* **What you need to do**
1. Quote the part of the comment on Victoria's Labor government and Airbnb starting with "Yes… the state" and going on through "one critical example.".
2. Sum up the comment on Victoria's Labor government and Airbnb in two sentences.

* **Document excerpt**
* * *
Yes… the state Labor government WILL probably stagger–burning–over the line at the election. And then be able to roll in the dust and extinguish the flames. But, they will be over the line… that’s all that matters… and with no credible opposition. Charlie Lewis describes a sad litany of charges against this arrogant, self-serving government, but he forgets to mention one critical example.
I refer to the inexplicable cosying-up to Airbnb that has been a conspicuous aspect of the Andrews government’s posture. From that most-expert-of-all-self-servers, Jane Garrett (as Minister for Fair Trading!) hugging the Australian Airbnb CEO on the steps of Parliament to Andrews’ and Kairouz’ toadying trips to Airbnb HQ in Sydney, we have this Labor government shamelessly kowtowing to the short-stay industry leaders while the interests of their constituents (and their constituent’s right to the quiet enjoyment of their domestic dwellings in residential apartment buildings) is trashed and trampled beneath the apparent ‘right’ of investor landlords to use residential property as they see fit.
Flatchat, in March last year, summarised the problem “…after Melbourne City discovered their zoning could not prevent short-stay and holiday lets in [residential] apartment blocks, the Victorian parliament began devising its own legislation. If permanent apartment residents thought normality would soon be restored to their homes, they were about to be deeply disappointed. In one of her last acts as Victoria’s outgoing Fair Trading Minister, MP Jane Garrett tabled a new law that enshrined the “right” of apartment owners to let their units for periods as short as one night at a time…”
* * *
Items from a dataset

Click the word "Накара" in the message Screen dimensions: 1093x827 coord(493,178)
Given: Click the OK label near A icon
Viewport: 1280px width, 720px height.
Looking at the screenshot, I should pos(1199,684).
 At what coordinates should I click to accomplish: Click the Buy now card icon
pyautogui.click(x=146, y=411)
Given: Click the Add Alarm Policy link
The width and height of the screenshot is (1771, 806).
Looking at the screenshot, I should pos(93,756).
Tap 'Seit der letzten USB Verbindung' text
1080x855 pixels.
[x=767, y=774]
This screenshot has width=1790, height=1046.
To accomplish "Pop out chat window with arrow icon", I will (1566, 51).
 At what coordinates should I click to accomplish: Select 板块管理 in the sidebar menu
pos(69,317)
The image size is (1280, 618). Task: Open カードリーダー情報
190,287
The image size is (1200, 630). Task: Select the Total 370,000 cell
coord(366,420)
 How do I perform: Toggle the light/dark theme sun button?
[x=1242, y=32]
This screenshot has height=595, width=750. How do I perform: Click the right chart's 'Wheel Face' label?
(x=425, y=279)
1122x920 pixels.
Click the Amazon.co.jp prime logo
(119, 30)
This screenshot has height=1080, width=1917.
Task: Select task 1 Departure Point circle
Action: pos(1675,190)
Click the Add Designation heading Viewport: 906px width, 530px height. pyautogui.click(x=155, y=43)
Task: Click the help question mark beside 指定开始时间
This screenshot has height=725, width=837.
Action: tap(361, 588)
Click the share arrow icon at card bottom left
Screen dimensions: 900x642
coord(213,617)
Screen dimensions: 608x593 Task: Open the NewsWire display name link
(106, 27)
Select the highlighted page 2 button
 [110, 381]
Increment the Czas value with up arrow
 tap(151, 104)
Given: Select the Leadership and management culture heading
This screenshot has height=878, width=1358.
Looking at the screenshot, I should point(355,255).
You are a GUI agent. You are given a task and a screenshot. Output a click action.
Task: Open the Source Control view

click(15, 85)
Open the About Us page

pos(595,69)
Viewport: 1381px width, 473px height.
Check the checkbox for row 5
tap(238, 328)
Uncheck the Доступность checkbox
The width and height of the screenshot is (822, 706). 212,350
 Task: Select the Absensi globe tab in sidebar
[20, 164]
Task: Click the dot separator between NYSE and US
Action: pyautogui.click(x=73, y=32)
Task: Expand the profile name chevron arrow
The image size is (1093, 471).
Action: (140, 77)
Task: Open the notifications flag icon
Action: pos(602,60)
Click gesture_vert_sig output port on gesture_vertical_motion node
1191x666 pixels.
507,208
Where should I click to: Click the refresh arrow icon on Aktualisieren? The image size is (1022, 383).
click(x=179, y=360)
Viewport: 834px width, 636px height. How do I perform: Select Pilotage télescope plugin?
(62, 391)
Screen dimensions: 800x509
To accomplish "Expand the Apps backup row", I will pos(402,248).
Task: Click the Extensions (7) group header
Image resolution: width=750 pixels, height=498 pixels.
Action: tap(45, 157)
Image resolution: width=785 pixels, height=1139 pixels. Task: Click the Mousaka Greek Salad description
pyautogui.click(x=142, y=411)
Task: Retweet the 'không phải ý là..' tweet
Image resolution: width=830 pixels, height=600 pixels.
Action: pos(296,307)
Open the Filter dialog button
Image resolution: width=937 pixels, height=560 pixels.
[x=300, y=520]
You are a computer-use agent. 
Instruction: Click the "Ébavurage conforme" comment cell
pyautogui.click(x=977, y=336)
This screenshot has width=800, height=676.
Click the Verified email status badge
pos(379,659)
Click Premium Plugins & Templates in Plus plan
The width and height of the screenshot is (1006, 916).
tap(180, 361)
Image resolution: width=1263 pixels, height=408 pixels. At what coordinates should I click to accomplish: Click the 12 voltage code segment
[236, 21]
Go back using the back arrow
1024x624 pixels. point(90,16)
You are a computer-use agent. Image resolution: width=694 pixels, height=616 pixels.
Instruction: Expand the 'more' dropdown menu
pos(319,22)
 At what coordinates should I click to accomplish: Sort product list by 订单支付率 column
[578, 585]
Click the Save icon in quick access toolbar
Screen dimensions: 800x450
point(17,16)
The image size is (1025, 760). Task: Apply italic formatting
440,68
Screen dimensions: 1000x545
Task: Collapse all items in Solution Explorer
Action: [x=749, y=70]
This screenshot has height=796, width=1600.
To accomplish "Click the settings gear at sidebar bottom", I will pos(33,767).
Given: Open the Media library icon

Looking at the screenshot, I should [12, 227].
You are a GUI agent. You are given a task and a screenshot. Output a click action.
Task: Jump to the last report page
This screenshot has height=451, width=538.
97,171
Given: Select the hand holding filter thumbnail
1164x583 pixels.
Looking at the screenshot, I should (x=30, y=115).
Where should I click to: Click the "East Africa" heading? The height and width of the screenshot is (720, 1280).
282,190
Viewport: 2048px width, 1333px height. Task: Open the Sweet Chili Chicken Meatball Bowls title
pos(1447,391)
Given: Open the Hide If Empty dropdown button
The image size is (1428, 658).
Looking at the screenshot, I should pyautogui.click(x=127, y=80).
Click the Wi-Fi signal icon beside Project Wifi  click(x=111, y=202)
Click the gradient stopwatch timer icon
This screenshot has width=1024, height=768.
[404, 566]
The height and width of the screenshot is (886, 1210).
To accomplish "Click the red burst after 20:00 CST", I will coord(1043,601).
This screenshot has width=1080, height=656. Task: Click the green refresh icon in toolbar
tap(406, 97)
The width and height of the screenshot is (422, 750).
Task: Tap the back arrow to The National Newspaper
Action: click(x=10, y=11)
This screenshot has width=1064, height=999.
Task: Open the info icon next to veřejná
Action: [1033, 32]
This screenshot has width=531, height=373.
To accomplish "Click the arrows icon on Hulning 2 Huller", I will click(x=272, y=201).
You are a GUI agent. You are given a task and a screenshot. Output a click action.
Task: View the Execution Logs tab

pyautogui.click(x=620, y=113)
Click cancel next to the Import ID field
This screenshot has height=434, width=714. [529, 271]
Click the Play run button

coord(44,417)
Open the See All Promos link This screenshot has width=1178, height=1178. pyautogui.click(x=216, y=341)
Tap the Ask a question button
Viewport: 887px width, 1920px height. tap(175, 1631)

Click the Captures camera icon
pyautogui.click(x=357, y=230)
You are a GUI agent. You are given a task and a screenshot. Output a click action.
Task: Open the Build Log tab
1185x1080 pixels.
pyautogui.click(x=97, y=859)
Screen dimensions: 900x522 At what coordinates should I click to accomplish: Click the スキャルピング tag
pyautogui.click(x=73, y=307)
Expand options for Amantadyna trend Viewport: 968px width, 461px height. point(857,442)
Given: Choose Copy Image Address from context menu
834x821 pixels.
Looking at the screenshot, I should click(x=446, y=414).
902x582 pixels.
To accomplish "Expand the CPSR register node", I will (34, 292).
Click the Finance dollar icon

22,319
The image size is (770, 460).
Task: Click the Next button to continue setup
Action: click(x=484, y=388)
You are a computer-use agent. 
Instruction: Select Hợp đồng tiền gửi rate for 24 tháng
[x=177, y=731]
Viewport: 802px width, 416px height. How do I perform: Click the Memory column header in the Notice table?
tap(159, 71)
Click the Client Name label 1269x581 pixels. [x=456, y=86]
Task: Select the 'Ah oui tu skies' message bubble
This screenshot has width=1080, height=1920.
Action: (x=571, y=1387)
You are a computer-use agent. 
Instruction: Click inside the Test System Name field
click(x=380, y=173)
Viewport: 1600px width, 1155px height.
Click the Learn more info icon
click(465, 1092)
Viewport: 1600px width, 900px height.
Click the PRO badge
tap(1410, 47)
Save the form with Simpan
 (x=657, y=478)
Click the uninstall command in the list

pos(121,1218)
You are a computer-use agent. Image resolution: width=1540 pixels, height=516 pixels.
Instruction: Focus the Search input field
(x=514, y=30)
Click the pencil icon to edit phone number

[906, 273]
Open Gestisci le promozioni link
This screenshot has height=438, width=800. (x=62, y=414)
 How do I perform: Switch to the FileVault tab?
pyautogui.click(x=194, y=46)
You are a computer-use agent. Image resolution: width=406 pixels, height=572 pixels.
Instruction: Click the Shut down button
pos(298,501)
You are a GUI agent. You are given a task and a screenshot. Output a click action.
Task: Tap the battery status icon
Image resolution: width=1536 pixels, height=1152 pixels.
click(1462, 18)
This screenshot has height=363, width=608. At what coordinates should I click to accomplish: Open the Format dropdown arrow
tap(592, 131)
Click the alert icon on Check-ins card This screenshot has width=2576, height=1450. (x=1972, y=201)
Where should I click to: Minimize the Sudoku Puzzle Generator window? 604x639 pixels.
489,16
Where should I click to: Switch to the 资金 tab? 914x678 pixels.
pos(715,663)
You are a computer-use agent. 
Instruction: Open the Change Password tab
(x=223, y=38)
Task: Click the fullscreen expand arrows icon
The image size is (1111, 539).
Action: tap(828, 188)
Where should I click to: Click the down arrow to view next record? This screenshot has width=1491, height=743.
* * *
* **Results**
1.
Yes… the state Labor government WILL probably stagger–burning–over the line at the election. And then be able to roll in the dust and extinguish the flames. But, they will be over the line… that’s all that matters… and with no credible opposition. Charlie Lewis describes a sad litany of charges against this arrogant, self-serving government, but he forgets to mention one critical example.

2. The writer expects Victoria's Labor government to stagger over the line at the election with no credible opposition, and says Charlie Lewis's list of charges against it leaves out its cosying-up to Airbnb, seen in Jane Garrett hugging Airbnb's Australian CEO on the steps of Parliament and in trips by Andrews and Kairouz to Airbnb HQ in Sydney. Quoting Flatchat, the writer notes that after Melbourne City found its zoning could not prevent short-stay lets in apartment blocks, Garrett, as outgoing Fair Trading Minister, tabled a law enshrining owners' "right" to let their units for as short as one night at a time.